## Selected text
◇ ◇ ◇
The current use of daily files, though not desirable, was incurred to make it far easier to handle clarity for processing the data across multiple datasets and managing downloading of source data. Though this incurs an overhead for duplicated metadata in the source `/data/` folder, ultimately doesn't incur any problems versus the flexibility and clarity it affords. This __may__ be changed in the future.

## Process

There is a level of consistency (notwithstanding the masks and [this currently open issue for clarity](https://github.com/JimCircadian/icenet2/issues/3)) when looking at the processed files. The key here is that the data is normalised as appropriate via the use of processors defined in `icenet2.data.processors`.
◇ ◇ ◇
## Work task 1
From the saved entries, copy the lines running from the one holding "This screenshot has width=800, height=604." through the one holding "center [212, 424].", inclusive. Omit the pictures.

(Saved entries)
◇ ◇ ◇
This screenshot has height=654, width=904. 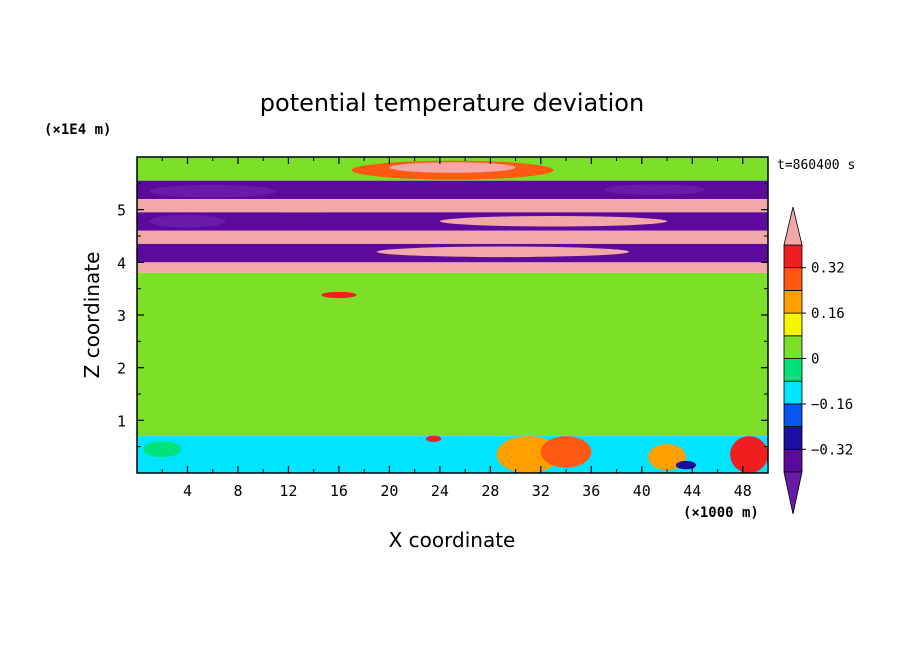 I want to click on y-tick-label: 1, so click(x=122, y=421).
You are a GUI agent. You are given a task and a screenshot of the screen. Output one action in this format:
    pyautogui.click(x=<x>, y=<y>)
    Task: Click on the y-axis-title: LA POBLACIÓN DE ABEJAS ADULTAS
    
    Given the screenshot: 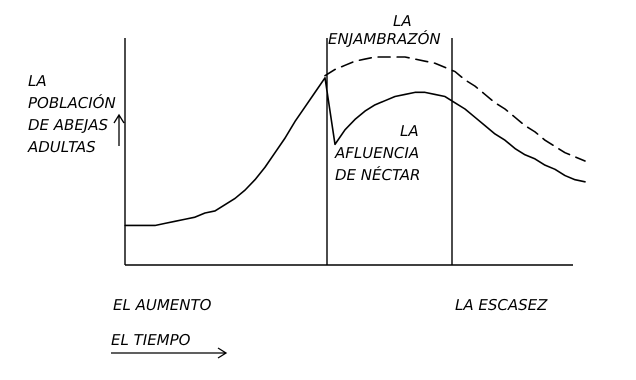 What is the action you would take?
    pyautogui.click(x=72, y=114)
    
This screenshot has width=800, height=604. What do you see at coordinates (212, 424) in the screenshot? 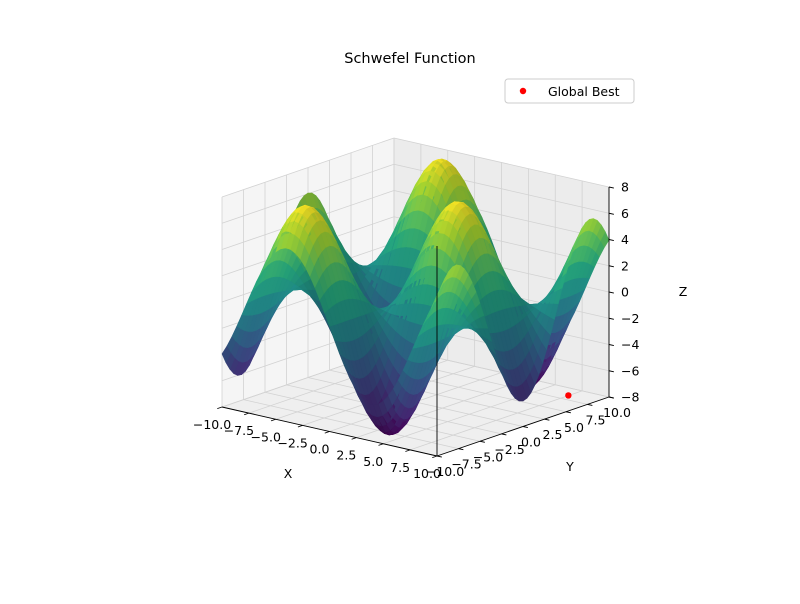
I see `x-tick-label: −10.0` at bounding box center [212, 424].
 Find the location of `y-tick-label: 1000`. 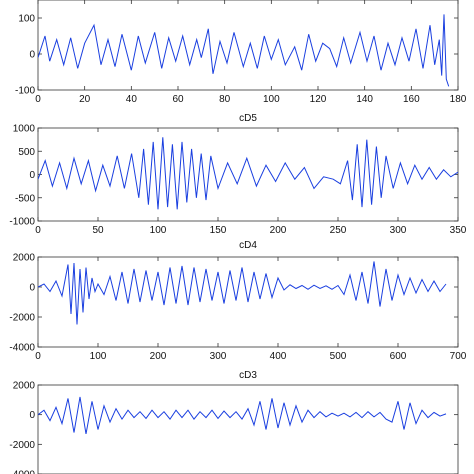

y-tick-label: 1000 is located at coordinates (24, 130).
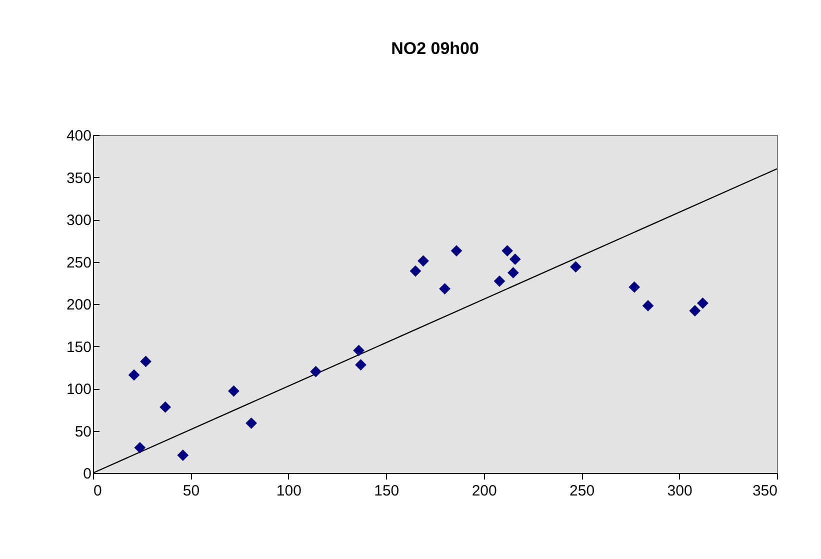  Describe the element at coordinates (79, 178) in the screenshot. I see `y-tick-label: 350` at that location.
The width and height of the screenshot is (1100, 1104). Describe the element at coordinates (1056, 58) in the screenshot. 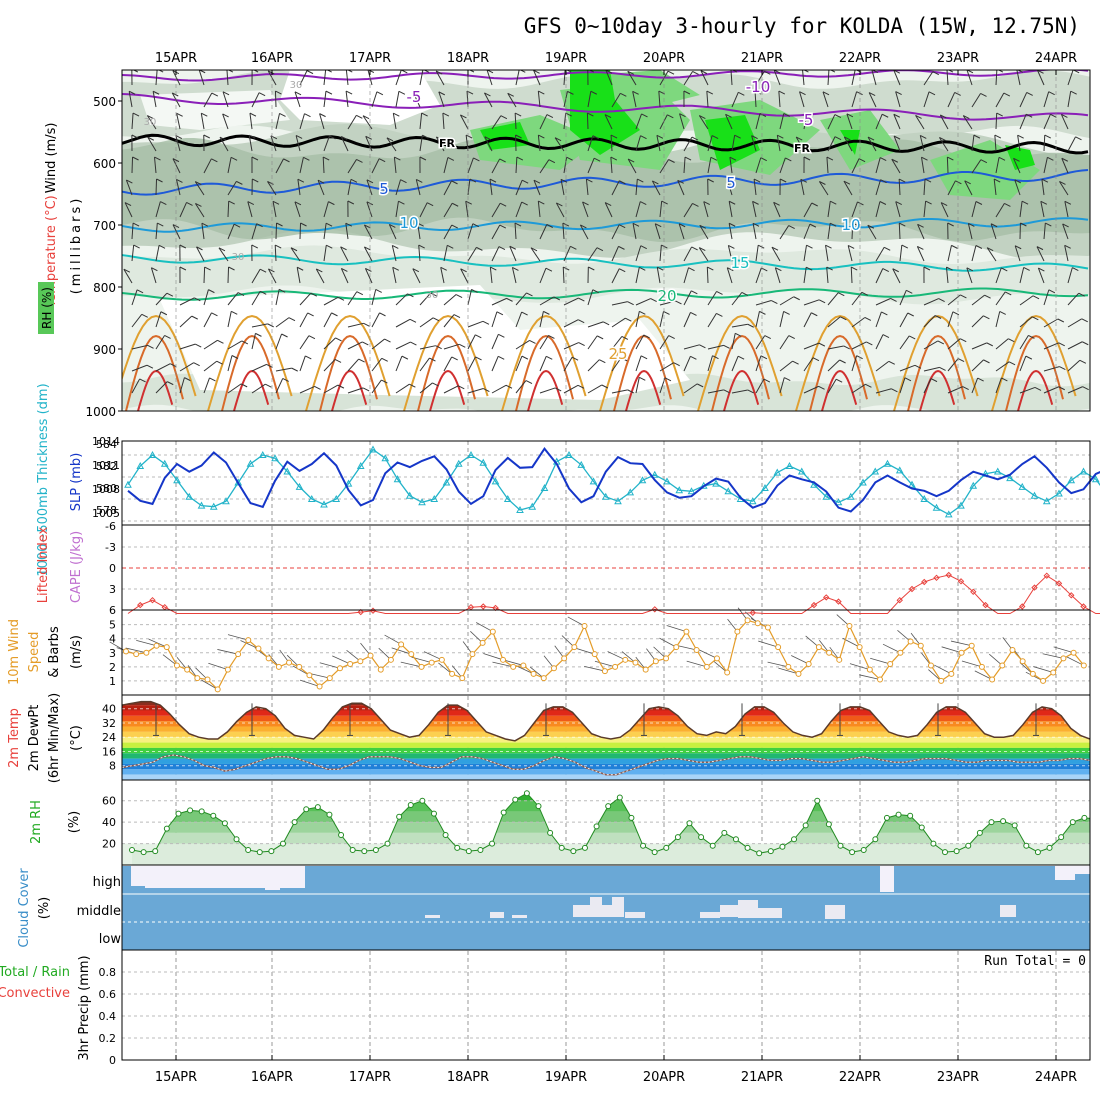

I see `date-label-top-24APR: 24APR` at that location.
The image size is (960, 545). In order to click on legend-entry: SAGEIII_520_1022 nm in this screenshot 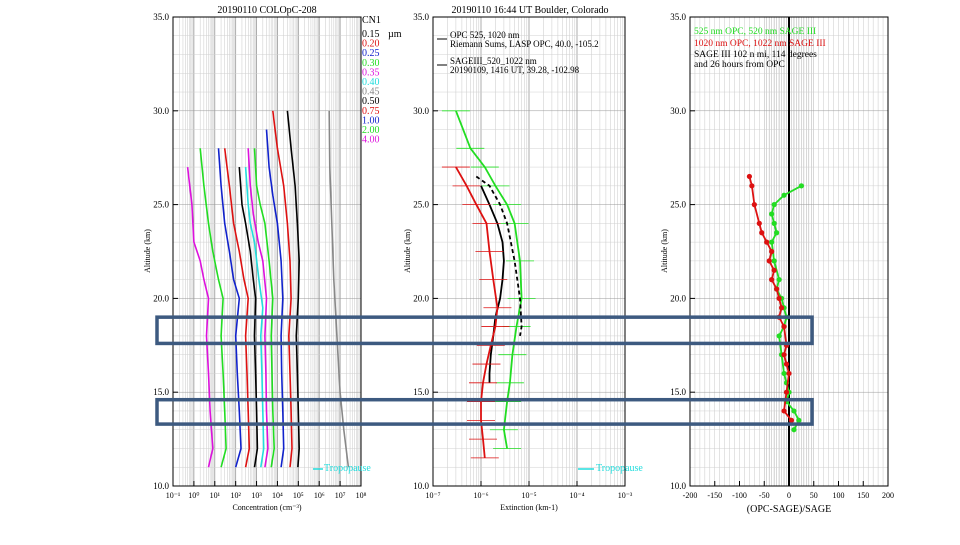, I will do `click(494, 61)`.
◇ ◇ ◇
## Work task 2
Answer these questions from the passage on data processing:
(a) What is duplicated in the source `/data/` folder because of the daily files?
(b) Where are the processors that normalize the data defined?

## Answer section 1
This screenshot has width=800, height=604. What do you see at coordinates (212, 424) in the screenshot? 
I see `x-tick-label: −10.0` at bounding box center [212, 424].

## Answer section 2
(a) Metadata.
(b) In `icenet2.data.processors`.